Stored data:

################

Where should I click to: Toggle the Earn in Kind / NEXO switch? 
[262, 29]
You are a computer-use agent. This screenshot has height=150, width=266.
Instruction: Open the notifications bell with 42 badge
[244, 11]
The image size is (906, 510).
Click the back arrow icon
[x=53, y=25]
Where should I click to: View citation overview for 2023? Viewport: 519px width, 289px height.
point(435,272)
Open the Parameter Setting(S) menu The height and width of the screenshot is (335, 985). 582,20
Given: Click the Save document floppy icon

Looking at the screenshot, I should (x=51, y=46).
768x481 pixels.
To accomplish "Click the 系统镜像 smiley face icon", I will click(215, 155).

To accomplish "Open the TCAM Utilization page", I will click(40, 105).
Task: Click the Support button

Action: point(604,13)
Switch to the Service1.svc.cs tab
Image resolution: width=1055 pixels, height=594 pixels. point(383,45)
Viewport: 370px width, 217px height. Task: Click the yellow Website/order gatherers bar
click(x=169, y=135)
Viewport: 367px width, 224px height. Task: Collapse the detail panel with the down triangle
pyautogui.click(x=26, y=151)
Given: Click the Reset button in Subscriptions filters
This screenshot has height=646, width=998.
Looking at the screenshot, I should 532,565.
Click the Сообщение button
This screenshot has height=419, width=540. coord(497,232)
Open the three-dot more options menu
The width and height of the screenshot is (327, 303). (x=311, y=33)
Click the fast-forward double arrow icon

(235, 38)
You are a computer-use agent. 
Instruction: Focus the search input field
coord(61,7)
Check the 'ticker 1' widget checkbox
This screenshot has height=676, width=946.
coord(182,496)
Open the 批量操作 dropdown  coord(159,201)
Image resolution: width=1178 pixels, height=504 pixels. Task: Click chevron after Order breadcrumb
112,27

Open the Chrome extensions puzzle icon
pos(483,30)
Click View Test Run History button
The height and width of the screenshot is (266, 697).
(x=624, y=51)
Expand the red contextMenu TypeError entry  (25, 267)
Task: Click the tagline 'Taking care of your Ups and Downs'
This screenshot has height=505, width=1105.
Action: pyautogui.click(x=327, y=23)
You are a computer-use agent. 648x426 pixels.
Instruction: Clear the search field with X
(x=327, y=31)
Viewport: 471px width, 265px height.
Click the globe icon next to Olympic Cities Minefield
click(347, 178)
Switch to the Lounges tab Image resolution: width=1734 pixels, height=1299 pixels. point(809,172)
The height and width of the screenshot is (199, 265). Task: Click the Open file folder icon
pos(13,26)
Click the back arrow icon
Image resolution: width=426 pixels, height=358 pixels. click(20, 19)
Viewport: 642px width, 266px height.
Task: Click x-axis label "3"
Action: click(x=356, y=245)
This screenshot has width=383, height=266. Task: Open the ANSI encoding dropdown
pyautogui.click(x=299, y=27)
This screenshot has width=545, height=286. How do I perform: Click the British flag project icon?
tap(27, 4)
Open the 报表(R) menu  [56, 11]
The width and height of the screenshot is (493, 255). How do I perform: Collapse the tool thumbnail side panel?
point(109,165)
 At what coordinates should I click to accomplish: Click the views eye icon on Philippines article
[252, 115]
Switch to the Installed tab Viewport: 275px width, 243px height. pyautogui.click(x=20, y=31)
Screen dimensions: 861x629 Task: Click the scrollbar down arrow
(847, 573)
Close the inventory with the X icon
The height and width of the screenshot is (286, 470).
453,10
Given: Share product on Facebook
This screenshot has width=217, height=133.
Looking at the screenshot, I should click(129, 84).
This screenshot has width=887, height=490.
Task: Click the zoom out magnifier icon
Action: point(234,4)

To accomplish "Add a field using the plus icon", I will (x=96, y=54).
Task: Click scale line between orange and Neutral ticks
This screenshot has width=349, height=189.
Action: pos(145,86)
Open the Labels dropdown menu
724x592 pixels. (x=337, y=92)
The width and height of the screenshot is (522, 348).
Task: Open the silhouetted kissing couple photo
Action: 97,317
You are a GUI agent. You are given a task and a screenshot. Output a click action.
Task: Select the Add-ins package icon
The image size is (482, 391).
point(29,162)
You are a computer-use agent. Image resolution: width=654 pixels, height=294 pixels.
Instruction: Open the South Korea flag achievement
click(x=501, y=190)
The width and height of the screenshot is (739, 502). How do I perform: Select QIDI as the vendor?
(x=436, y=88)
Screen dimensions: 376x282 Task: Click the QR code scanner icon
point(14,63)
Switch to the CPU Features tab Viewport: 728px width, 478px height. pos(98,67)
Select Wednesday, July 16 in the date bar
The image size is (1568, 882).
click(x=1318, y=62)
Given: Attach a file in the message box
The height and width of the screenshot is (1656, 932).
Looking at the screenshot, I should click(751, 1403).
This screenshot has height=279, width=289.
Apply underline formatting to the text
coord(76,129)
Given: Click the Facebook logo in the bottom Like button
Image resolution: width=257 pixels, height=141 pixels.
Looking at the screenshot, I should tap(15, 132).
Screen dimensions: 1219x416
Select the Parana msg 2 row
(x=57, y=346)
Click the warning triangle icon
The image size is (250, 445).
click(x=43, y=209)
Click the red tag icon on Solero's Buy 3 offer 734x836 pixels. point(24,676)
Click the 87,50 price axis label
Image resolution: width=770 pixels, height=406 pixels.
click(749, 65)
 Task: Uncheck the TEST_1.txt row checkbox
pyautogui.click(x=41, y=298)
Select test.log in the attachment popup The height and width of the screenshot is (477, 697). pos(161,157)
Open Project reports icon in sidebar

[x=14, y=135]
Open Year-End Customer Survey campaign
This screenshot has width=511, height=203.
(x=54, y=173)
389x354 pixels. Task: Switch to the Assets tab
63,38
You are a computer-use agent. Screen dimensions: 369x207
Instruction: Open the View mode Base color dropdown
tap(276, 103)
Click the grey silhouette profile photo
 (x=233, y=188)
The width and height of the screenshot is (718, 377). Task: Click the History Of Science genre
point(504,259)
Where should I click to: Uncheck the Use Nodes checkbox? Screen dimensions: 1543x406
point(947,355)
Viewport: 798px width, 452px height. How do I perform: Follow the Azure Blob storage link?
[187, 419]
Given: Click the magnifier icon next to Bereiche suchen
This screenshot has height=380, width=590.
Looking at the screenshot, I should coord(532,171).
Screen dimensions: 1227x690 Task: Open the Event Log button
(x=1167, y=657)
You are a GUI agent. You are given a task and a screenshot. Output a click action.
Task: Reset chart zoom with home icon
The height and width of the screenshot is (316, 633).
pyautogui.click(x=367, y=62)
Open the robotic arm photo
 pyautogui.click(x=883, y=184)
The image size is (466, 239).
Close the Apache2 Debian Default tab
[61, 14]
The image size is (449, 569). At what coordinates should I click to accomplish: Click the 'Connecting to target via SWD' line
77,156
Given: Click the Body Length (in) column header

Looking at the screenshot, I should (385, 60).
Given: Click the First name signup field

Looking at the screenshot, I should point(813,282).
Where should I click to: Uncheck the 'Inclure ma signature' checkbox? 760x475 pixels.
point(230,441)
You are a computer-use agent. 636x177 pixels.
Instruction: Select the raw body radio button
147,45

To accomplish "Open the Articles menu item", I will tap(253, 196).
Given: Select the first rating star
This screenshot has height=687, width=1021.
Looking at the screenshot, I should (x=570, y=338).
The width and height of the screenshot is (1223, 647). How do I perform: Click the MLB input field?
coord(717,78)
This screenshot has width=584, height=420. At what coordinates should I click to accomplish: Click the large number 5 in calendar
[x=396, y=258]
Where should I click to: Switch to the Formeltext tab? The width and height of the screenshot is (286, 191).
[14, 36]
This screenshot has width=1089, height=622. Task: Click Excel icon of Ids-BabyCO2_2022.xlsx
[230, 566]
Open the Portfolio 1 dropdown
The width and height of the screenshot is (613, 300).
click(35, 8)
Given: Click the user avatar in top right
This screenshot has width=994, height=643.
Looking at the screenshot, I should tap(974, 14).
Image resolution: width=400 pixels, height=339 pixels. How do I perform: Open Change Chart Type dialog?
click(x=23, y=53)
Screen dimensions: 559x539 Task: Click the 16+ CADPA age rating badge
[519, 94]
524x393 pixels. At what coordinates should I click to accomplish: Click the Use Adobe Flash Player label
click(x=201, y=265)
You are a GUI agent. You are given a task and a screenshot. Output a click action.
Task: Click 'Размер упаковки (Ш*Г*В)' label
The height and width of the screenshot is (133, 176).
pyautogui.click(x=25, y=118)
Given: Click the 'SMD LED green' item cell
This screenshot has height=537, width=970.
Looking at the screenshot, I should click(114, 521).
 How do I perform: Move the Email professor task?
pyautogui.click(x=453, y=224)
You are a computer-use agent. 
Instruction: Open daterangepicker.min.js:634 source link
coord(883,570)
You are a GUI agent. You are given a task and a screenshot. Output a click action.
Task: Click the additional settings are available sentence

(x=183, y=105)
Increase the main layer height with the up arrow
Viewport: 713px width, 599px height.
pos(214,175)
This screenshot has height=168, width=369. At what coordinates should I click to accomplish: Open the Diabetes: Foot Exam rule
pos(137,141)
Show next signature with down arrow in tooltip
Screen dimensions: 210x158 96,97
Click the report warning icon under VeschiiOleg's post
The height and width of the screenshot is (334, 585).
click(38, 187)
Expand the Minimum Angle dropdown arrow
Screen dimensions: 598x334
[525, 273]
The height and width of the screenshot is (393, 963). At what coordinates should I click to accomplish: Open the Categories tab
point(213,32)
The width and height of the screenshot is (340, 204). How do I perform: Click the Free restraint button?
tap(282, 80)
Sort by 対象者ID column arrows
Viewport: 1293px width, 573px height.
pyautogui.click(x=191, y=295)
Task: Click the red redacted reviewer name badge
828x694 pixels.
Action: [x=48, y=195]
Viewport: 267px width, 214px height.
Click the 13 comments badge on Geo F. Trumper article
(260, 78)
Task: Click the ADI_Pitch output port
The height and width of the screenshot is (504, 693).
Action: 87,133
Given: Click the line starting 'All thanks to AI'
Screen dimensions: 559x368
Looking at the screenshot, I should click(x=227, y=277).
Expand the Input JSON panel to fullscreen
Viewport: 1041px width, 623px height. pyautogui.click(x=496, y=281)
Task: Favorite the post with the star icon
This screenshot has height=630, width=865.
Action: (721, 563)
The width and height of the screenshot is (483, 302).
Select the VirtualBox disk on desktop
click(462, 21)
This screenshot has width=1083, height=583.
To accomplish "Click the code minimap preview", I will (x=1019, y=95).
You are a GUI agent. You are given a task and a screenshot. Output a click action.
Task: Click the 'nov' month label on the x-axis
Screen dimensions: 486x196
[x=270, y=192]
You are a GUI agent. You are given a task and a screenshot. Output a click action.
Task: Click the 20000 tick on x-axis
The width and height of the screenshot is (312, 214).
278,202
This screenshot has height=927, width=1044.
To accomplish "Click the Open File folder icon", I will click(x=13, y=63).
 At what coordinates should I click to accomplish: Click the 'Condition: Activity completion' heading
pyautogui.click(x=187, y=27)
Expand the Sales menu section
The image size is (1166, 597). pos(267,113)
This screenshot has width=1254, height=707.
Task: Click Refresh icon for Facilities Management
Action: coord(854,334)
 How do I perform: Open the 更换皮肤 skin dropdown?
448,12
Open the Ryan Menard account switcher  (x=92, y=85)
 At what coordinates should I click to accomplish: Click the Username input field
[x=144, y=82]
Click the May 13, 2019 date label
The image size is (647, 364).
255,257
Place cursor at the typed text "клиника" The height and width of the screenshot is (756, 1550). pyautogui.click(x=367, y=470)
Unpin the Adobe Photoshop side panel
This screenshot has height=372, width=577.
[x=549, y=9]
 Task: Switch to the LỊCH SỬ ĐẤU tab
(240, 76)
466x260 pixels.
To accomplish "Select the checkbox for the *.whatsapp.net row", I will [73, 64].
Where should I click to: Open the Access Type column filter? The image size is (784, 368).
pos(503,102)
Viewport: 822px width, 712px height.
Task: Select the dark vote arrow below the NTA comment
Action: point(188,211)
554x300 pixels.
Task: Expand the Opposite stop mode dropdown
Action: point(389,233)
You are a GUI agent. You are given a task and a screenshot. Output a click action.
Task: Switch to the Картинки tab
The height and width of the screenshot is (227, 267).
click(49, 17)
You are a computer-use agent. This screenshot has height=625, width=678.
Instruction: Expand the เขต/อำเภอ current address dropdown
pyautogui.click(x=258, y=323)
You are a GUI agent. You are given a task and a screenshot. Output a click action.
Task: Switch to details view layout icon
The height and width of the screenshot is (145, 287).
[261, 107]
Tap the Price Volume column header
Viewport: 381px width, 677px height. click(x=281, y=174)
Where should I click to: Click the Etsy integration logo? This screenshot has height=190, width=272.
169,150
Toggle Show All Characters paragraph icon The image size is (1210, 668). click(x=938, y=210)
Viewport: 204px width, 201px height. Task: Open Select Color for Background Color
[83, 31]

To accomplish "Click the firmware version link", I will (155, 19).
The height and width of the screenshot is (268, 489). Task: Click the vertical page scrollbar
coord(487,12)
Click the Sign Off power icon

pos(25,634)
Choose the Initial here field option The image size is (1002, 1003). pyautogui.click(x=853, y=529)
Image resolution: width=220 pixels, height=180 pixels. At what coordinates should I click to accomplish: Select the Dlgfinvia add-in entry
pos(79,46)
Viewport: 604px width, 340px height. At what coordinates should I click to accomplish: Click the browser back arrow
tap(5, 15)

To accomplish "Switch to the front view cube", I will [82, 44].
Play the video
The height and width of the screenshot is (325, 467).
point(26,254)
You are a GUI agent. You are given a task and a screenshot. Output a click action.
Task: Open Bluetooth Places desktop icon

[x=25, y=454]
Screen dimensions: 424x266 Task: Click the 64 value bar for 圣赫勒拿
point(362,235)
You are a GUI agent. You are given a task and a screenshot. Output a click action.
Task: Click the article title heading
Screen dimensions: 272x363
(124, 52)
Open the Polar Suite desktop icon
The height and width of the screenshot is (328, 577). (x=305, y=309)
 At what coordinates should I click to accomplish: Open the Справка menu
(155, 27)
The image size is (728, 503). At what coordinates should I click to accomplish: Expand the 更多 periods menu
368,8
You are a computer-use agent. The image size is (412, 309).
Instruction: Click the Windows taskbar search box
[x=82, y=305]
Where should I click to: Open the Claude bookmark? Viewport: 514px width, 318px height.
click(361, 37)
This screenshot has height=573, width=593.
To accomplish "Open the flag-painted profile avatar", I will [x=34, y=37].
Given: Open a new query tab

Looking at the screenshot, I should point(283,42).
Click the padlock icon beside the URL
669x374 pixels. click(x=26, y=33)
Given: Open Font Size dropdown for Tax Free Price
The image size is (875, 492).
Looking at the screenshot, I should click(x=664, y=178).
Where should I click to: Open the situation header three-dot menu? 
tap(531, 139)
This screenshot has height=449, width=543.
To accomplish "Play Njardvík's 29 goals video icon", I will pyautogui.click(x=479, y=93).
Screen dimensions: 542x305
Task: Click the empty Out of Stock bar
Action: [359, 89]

################

From the data above, output only the lines between the line containing "524x393 pixels. At" and the line containing "Given: Click the line", inclusive, exactly as written.

_Solution for this exercise_
524x393 pixels. At what coordinates should I click to accomplish: Click the Use Adobe Flash Player label
click(x=201, y=265)
You are a GUI agent. You are given a task and a screenshot. Output a click action.
Task: Click 'Размер упаковки (Ш*Г*В)' label
The height and width of the screenshot is (133, 176).
pyautogui.click(x=25, y=118)
Given: Click the 'SMD LED green' item cell
This screenshot has height=537, width=970.
Looking at the screenshot, I should click(114, 521).
 How do I perform: Move the Email professor task?
pyautogui.click(x=453, y=224)
You are a computer-use agent. 
Instruction: Open daterangepicker.min.js:634 source link
coord(883,570)
You are a GUI agent. You are given a task and a screenshot. Output a click action.
Task: Click the additional settings are available sentence

(x=183, y=105)
Increase the main layer height with the up arrow
Viewport: 713px width, 599px height.
pos(214,175)
This screenshot has height=168, width=369. At what coordinates should I click to accomplish: Open the Diabetes: Foot Exam rule
pos(137,141)
Show next signature with down arrow in tooltip
Screen dimensions: 210x158 96,97
Click the report warning icon under VeschiiOleg's post
The height and width of the screenshot is (334, 585).
click(38, 187)
Expand the Minimum Angle dropdown arrow
Screen dimensions: 598x334
[525, 273]
The height and width of the screenshot is (393, 963). At what coordinates should I click to accomplish: Open the Categories tab
point(213,32)
The width and height of the screenshot is (340, 204). How do I perform: Click the Free restraint button?
tap(282, 80)
Sort by 対象者ID column arrows
Viewport: 1293px width, 573px height.
pyautogui.click(x=191, y=295)
Task: Click the red redacted reviewer name badge
828x694 pixels.
Action: [x=48, y=195]
Viewport: 267px width, 214px height.
Click the 13 comments badge on Geo F. Trumper article
(260, 78)
Task: Click the ADI_Pitch output port
The height and width of the screenshot is (504, 693).
Action: 87,133
Given: Click the line starting 'All thanks to AI'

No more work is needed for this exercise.